Sulle pressioni politiche provenienti dalla Lombardia (legate al futuro di Malpensa), da Roma (per il destino di manutenzione e attività aeroportuali) e sindacali, soprattutto Cgil e Cisl, (preoccupate, tra le altre cose, per esuberi, assetti industriali dal mancato rientro in Alitalia delle attività di terra) Prodi e il ministro Padoa-Schioppa stanno cercando di trattare con Parigi. Nei colloqui si affrontano, tra l'altro, i nodi del mantenimento a Malpensa di alcuni voli oltre ai tre previsti (New York, Tokio e San Paolo), e di un graduale trasferimento di tutti gli altri su Fiumicino.

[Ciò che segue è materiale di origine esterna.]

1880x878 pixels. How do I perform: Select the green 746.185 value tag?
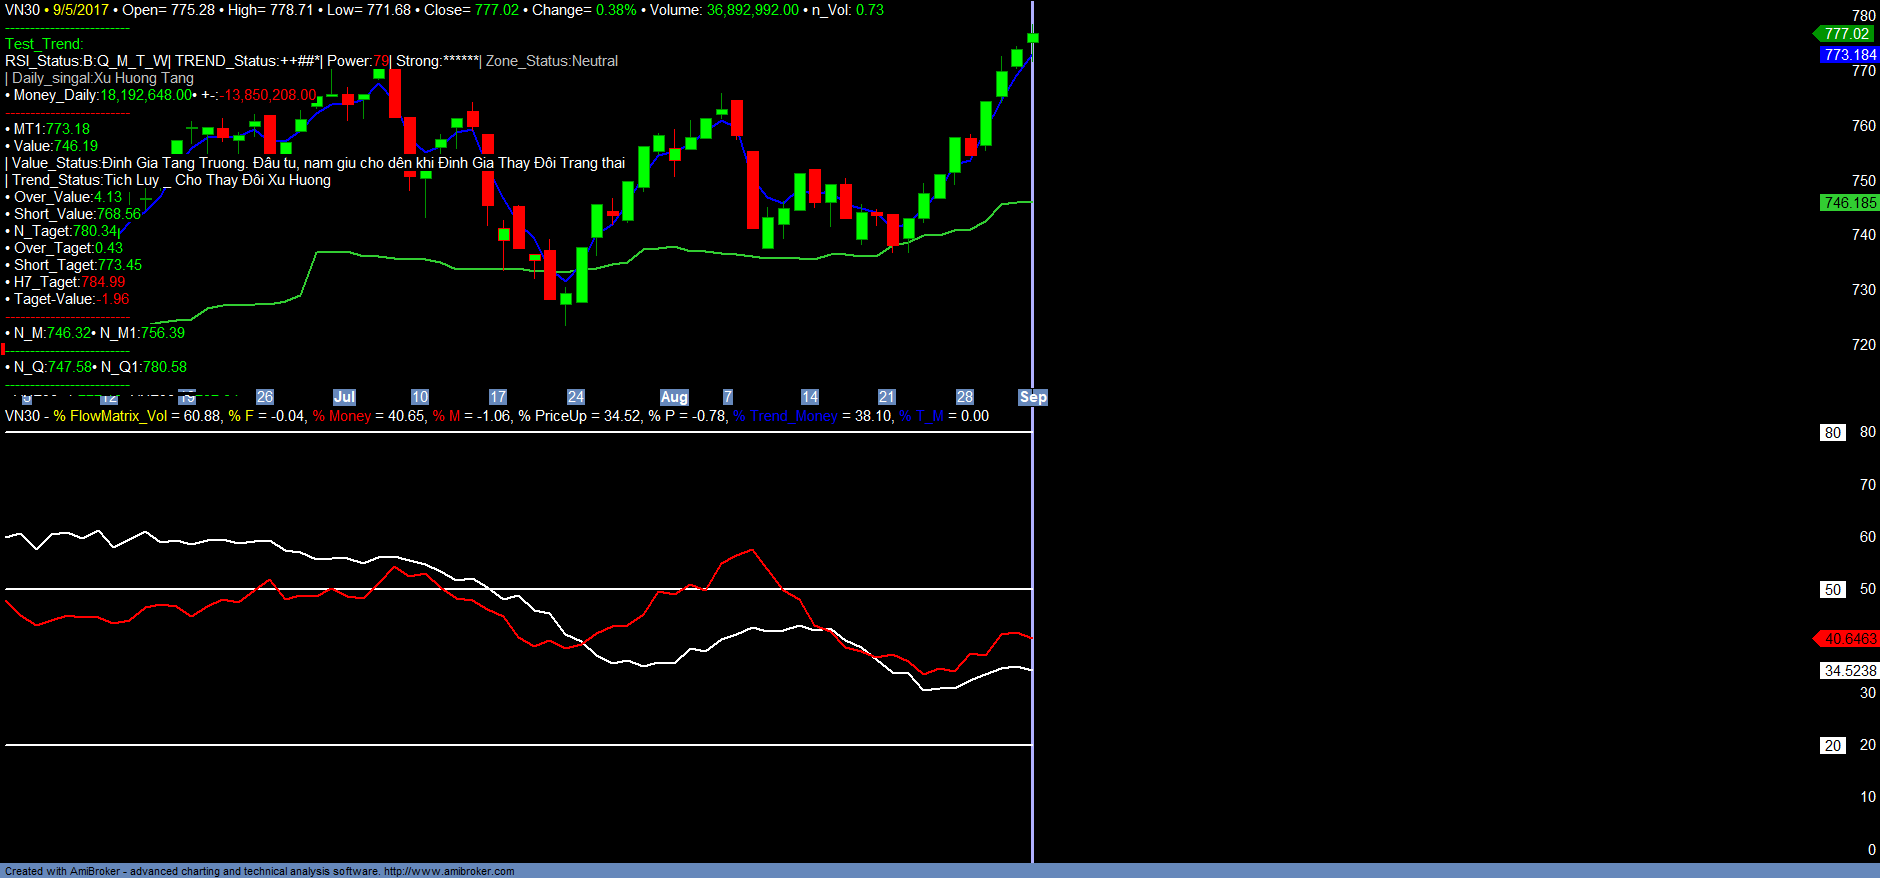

Roma e Parigi ragionano anche della presenza dell'Italia nel consiglio di amministrazione nella prospettiva di ingresso di Alitalia nella holding franco-olandese, del pari status fra Alitalia e Klm, di tassazione degli utili da versare in Italia, di rimodulazione degli investimenti. Una negoziazione delicata ma che se riesce a spuntare qualche risultato può contribuire a far digerire meglio l'eventuale acquisizione da Air France-Klm di Alitalia. E l'ambasciatore francese Jean-Marc de La Sablier, ha detto che sarebbe «felice se Alitalia potrà rafforzare un grande gruppo aereo europeo, che é il più grande del mondo». Intanto, la compagnia guidata da Maurizio Prato prosegue l'applicazione del piano di «sopravvivenza e transizione» che vedrà la realizzazione sul fronte del network dall'avvio della stagione estiva (30 marzo prossimo) con il trasferimento della maggior parte dei voli di lungo raggio da Malpensa a Fiumicino, lo sviluppo dell'attività low cost nell'aeroporto varesino, con il potenziamento dei collegamenti con le città europee anche per la clientela business. In assenza di informazioni dirette dal colosso franco-olandese sul piano industriale per Alitalia, i sindacati hanno in programma entro una decina di giorni di incontrare i colleghi francesi (presenti nel consiglio di amministrazione di Air France) per incrociare le rispettive informazioni.